%%
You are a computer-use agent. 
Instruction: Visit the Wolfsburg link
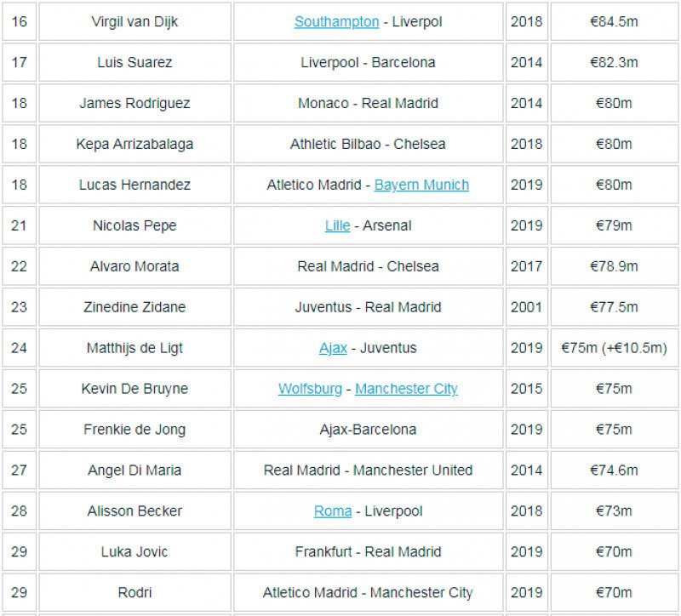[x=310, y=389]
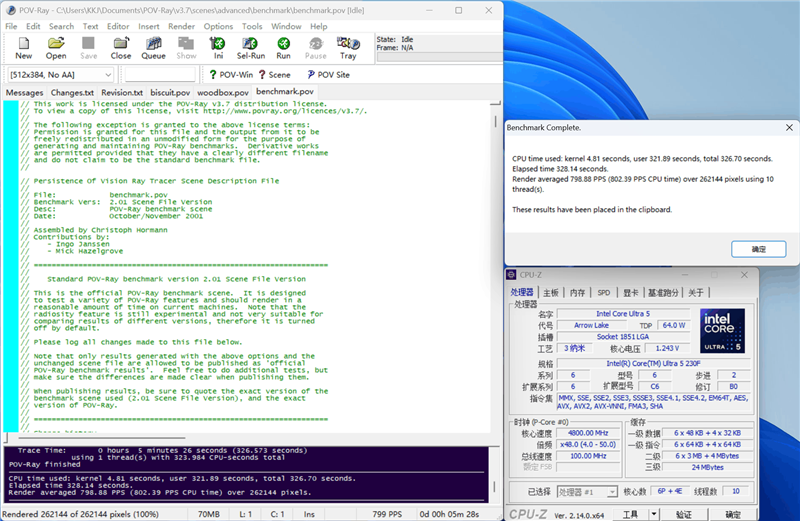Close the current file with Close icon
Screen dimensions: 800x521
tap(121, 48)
%%
EXERCISE:
Leave the pictures out and return the rest of the listing exactly.

EXERCISE OUTPUT:
You are a computer-use agent. 
Instruction: Visit the Wolfsburg link
[x=310, y=389]
Close the current file with Close icon
Screen dimensions: 800x521
tap(121, 48)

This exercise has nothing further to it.